**RECORDS TO USE**.
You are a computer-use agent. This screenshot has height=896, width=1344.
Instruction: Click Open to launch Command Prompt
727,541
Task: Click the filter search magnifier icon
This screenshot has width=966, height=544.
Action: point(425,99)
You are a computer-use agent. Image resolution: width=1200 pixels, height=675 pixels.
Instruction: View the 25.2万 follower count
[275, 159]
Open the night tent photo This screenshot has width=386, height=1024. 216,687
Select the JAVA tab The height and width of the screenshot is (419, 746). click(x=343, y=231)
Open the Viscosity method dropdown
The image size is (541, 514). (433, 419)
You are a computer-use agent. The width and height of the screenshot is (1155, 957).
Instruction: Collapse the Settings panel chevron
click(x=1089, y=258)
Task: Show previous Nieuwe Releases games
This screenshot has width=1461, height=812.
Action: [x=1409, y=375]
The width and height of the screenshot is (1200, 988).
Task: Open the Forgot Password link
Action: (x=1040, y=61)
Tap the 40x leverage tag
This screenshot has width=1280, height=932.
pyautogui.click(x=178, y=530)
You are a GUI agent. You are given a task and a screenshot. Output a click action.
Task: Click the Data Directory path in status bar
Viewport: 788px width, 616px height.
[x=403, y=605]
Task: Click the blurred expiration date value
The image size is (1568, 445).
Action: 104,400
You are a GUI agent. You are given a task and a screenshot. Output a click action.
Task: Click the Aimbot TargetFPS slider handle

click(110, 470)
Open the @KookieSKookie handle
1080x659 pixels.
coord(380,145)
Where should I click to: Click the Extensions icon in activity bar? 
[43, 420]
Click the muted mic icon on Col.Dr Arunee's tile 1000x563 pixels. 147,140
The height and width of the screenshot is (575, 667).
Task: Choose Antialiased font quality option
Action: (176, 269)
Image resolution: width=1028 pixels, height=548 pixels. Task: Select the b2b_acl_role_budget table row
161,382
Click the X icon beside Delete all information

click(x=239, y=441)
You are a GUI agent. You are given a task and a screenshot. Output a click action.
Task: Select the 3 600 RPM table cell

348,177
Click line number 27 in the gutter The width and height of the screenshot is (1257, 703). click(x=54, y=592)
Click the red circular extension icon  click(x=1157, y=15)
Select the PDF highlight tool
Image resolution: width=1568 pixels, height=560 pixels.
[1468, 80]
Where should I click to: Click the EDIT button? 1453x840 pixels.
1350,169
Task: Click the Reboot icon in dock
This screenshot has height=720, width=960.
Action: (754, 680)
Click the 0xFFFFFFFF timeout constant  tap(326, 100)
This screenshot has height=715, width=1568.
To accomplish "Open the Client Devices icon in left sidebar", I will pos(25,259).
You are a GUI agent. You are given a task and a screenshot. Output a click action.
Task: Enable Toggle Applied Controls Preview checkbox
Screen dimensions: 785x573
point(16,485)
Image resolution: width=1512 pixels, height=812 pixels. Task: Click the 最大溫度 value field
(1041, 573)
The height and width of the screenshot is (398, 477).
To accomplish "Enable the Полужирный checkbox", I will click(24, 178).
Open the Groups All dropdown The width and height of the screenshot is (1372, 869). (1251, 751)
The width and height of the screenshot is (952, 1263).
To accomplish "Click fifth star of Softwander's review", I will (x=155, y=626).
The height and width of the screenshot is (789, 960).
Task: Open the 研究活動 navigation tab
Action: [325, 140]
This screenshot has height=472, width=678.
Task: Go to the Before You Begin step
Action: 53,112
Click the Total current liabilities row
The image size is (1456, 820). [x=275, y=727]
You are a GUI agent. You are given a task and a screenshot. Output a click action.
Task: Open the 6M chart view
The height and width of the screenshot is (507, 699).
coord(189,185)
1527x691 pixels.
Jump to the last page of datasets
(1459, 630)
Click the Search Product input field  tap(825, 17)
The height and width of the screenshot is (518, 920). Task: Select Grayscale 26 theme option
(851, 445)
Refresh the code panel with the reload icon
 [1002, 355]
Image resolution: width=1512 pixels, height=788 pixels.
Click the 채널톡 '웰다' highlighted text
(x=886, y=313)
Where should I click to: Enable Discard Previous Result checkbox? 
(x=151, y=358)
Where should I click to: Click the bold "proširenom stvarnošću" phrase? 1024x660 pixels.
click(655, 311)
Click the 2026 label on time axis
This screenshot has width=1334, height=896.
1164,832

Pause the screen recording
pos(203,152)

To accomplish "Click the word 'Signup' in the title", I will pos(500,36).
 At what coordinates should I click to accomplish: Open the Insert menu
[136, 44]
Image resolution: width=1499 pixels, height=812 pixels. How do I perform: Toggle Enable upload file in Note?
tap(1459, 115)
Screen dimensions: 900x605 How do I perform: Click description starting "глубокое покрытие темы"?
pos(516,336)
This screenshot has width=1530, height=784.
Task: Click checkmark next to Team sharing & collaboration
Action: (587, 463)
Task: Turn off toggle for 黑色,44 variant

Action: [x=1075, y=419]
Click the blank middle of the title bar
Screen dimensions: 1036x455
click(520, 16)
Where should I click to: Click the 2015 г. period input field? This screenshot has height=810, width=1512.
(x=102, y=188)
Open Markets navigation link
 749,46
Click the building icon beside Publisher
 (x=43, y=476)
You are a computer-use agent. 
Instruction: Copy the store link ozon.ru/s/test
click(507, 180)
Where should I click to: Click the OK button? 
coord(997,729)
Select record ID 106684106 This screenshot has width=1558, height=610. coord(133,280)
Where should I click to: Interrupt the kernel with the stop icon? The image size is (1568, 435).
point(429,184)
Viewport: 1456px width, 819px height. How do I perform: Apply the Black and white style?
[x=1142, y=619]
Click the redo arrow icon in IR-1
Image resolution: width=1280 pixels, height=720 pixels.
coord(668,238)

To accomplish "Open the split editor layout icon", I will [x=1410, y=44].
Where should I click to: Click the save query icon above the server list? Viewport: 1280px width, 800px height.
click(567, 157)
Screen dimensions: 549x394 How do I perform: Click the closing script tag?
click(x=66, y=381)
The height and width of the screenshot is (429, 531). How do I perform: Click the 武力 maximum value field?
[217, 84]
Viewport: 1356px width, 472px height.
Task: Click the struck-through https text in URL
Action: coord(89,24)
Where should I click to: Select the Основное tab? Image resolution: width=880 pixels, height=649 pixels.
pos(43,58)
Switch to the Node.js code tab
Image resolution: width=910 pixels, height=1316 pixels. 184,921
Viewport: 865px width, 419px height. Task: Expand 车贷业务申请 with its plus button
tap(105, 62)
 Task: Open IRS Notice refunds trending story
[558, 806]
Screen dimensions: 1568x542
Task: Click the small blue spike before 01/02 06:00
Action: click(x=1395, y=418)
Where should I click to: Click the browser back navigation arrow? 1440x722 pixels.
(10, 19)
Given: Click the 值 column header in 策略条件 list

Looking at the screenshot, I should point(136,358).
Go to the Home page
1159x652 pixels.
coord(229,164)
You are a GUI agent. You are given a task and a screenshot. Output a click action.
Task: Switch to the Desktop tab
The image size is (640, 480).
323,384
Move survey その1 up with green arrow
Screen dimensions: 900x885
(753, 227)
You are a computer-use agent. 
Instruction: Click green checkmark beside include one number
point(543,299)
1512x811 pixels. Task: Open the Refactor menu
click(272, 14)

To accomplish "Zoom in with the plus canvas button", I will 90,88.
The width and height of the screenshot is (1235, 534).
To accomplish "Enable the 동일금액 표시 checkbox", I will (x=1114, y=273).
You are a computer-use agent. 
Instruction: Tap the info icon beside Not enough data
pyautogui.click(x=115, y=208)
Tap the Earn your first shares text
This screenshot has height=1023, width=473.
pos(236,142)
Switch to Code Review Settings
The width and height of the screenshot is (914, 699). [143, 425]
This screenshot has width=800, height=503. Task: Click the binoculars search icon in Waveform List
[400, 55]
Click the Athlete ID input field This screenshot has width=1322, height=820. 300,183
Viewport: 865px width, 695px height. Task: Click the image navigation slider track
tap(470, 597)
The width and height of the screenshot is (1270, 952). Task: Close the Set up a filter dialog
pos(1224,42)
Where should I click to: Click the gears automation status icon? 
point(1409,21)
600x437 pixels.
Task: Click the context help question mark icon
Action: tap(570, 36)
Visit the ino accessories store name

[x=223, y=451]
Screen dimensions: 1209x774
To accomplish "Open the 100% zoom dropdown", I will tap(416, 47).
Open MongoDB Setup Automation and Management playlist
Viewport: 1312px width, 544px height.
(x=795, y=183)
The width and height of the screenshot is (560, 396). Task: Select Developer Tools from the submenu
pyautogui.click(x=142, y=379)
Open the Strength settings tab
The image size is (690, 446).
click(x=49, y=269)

**PROBLEM DETAILS**.
Look back at the entries above. Retype the line with "Task: Open IRS Notice refunds trending story", the line with "Move survey その1 up with green arrow", and all lines in between.

**TASK RESPONSE**.
 Task: Open IRS Notice refunds trending story
[558, 806]
Screen dimensions: 1568x542
Task: Click the small blue spike before 01/02 06:00
Action: click(x=1395, y=418)
Where should I click to: Click the browser back navigation arrow? 1440x722 pixels.
(10, 19)
Given: Click the 值 column header in 策略条件 list

Looking at the screenshot, I should point(136,358).
Go to the Home page
1159x652 pixels.
coord(229,164)
You are a GUI agent. You are given a task and a screenshot. Output a click action.
Task: Switch to the Desktop tab
The image size is (640, 480).
323,384
Move survey その1 up with green arrow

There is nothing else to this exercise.